News
 

Unions-Kurs vor Treffen zu Jobcentern noch unklar

JobcenterGroßansicht
Berlin (dpa) - Im Ringen um eine verfassungskonforme Lösung für die Jobcenter lässt die Union auch zwei Tage vor einem Treffen ihrer Ministerpräsidenten mit Bundesarbeitsministerin Ursula von der Leyen (CDU) keinen klaren Kurs erkennen.

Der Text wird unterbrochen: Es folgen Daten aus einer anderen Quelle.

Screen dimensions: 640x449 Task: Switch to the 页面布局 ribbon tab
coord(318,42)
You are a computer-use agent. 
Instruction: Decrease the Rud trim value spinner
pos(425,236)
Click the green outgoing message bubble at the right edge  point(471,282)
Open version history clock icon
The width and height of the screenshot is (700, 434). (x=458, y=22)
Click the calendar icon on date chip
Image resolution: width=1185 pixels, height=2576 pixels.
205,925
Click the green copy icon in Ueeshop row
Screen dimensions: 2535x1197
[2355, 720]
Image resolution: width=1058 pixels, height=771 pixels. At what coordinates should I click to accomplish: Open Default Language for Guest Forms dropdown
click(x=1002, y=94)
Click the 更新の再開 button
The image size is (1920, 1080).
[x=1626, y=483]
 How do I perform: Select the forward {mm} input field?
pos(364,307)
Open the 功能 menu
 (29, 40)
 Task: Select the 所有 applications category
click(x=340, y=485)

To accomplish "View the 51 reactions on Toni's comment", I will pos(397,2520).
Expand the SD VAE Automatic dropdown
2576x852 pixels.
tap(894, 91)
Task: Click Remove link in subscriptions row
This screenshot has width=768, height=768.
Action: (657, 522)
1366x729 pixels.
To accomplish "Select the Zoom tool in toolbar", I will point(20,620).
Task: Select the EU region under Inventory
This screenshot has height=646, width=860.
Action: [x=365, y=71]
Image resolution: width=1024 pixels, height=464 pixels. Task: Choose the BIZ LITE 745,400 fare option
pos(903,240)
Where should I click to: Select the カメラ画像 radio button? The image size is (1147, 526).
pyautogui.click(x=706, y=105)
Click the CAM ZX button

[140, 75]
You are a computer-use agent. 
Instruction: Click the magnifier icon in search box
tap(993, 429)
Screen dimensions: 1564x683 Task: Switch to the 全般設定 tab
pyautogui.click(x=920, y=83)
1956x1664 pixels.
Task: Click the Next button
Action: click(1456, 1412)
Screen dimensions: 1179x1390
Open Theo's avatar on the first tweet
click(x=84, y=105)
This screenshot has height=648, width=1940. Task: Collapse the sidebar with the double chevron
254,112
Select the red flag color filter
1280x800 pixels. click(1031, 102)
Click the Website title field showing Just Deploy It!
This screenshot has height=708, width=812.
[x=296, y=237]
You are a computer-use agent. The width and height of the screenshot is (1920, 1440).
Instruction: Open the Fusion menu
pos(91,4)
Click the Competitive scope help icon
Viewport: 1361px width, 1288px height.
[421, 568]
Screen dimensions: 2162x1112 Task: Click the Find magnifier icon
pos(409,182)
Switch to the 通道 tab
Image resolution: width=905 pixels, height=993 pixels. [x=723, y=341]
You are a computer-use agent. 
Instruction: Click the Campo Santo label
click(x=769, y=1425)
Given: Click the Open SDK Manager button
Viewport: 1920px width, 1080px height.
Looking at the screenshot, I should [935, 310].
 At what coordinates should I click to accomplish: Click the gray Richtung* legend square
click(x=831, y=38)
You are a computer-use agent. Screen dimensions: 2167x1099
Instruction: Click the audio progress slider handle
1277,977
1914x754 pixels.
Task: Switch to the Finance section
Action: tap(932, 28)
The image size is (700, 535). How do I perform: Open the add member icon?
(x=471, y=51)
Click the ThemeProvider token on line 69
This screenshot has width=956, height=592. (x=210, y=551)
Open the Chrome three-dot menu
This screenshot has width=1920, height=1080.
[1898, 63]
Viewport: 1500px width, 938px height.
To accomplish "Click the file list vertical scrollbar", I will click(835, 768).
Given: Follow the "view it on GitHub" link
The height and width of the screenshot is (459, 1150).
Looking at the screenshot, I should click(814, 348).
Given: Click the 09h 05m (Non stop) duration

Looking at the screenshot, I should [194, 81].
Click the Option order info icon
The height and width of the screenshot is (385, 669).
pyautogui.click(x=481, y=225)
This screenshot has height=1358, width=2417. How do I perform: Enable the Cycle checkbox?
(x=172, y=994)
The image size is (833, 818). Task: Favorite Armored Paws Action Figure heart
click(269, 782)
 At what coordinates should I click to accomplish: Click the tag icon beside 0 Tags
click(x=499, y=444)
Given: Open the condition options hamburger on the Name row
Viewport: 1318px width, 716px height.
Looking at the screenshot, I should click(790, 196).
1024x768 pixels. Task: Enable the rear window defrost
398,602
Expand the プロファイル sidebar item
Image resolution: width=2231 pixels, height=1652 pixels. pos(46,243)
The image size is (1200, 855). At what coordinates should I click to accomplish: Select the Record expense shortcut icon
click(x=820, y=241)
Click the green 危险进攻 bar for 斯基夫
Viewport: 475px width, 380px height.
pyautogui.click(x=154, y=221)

Zur Lösung des Problems schlugen die Grünen am Freitag einen parteiunabhängigen Schlichterrat vor. Der Vorstandsvorsitzendes der Bundesagentur für Arbeit (BA), Frank-Jürgen Weise äußerte Unmut über die neu aufgeflammte Grundsatzdiskussion in der Union.

Von der Leyen will bei dem Treffen am Sonntagabend in Berlin mit den Länderchefs von CDU und CSU die verfahrene Situation erörtern. «Ziel des Gesprächs ist es, dem gemeinsamen Ziel näher zu kommen», sagte eine Ministeriumssprecherin. Von der Leyen war mit ihrem Vorschlag, die Jobcenter von Kommunen und Arbeitsagenturen zur Betreuung der Hartz-IV-Empfänger wieder in zwei Behörden zu trennen, um die vom Bundesverfassungsgericht beanstandete Mischverwaltung zu beenden, bei vielen Länderchefs auf Ablehnung gestoßen.

Zu einer Änderung des Grundgesetzes auch zum Erhalt der Optionskommunen, die Langzeitarbeitslose alleine betreuen, ist von der Leyen nur dann bereit, wenn sich alle Beteiligten rasch einigen.

Sieben von elf Unions-Ministerpräsidenten stehen nach einer dpa- Umfrage hinter der Forderung von Hessens Ministerpräsident Roland Koch für eine Verfassungsänderung, um die Betreuung der Hartz-IV- Empfänger «aus einer Hand» zu sichern. Drei Länderchefs ließen sich am Freitag noch nicht in die Karten schauen, ein Landeschef - der Ministerpräsident von Sachsen-Anhalt, Wolfgang Böhmer - ließ deutliche Vorbehalte gegen Kochs Forderung erkennen. Offen blieb die Haltung von Nordrhein-Westfalen, Sachsen und Baden-Württemberg.

Ihre Forderung nach einem parteiübergreifenden Schlichterrat begründete die Arbeitsmarkt-Expertin der Grünen, Brigitte Pothmer, mit den Worten: «Die Frage der Neuorganisation der Jobcenter muss raus aus den Hinterzimmern der Union. Seit mehr als zwei Jahren blockieren CDU und CSU das gesamte Verfahren.» Daran werde sich auch nach dem Treffen am Sonntag «nichts ändern».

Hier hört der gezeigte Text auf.